One of the major employment reforms heralded in the Enterprise and Regulatory Reform Act 2013 is a provision allowing employers and employees to enter into confidential discussions about the termination of employment, prior to any dispute having arisen, without the fear that those discussions will be admissible in any later employment tribunal claim. The recently published Acas Code of Practice on settlement agreements is designed to help understand the law when the provision comes into force later this summer (no specific date has been announced).
The Code is short and only applies to these confidential settlement agreements, so does not cover settlements generally. The new law offers limited protection from admissibility in tribunal proceedings. Where there is “improper behaviour” in relation to the settlement agreement discussions, evidence on negotiations will be admissible unless the tribunal considers it just to exclude it.
There is one significant change to the way many employers currently handle termination negotiations. The Code suggests that employers should allow employees to be accompanied at the negotiation meeting by a work colleague, trade union official or trade union representative. Although the Code expressly recognises that this is not a legal requirement it states that “allowing the individual to be accompanied is good practice and may help to progress settlement discussions”. For many employers opening up delicate negotiations in front of a third party will be a significant change. Another interesting change is that the Code sets down a general rule that a minimum of ten calendar days should be allowed to consider the proposed formal written terms of a settlement agreement and to receive independent legal advice.
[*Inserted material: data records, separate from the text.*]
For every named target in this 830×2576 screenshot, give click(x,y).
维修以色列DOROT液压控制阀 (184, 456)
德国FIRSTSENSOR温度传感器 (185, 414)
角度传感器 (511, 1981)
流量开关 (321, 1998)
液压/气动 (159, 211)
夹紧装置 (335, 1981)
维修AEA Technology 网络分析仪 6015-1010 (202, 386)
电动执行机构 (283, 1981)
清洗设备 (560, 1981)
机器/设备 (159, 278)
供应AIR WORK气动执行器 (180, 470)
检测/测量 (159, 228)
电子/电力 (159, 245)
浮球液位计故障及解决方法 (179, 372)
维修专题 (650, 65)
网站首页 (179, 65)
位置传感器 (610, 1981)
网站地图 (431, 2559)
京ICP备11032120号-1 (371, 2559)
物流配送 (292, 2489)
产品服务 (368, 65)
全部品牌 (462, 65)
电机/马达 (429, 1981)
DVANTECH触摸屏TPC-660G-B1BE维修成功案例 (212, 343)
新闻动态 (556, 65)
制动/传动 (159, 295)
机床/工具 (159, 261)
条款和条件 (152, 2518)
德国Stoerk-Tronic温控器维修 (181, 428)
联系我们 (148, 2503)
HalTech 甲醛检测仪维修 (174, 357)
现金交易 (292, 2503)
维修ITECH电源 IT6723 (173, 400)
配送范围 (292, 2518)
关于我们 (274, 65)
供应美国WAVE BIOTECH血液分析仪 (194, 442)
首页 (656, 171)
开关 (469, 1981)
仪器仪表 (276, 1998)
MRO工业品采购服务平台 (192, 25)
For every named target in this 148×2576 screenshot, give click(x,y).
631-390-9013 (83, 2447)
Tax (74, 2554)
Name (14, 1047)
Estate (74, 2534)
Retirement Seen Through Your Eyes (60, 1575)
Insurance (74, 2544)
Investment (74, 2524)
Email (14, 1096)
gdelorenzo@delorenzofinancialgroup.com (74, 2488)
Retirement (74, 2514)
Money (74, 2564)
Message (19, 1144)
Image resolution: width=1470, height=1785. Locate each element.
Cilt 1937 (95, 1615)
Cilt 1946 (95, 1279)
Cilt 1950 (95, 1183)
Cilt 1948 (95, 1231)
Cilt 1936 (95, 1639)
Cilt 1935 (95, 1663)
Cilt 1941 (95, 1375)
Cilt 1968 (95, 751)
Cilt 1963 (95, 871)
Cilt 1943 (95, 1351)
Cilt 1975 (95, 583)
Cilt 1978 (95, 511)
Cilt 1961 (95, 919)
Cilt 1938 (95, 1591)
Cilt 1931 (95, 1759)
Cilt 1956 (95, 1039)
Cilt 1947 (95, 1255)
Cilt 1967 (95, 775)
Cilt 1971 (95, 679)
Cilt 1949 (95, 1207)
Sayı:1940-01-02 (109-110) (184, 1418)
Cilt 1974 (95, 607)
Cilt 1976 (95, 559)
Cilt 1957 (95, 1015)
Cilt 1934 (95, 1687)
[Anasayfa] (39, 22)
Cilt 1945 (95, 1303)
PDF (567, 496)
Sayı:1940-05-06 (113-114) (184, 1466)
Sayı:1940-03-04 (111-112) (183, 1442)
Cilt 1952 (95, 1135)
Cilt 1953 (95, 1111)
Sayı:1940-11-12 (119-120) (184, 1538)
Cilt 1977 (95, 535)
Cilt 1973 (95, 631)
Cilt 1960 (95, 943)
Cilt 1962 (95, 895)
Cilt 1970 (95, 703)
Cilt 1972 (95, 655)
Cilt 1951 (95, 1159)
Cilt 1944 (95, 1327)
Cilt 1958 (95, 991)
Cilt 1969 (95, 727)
An original suggestion was that the Code should also include standard template letters but these and other issues (such as guidance on the interaction between settlement agreements and other workplace procedures) are now to be left to non statutory guidance which will be published later.
The Code is a statutory code. This means that failure to follow the Code does not in itself make a person or organisation liable to proceedings - but employment tribunals will take the Code into account when considering relevant cases.
Although the introduction of this “confidential” provision has been headline grabbing, its scope is quite narrow. It only applies to unfair dismissal claims so negotiations relating for example to discrimination or breach of contract are not covered. Claims that relate to automatically unfair reasons for dismissal (such as whistle blowing or union membership) are also not covered. These provisions, however, run alongside the existing without prejudice principle. Discussions need to be carefully planned and handled if they are to attract the without prejudice privilege and advice should be sought.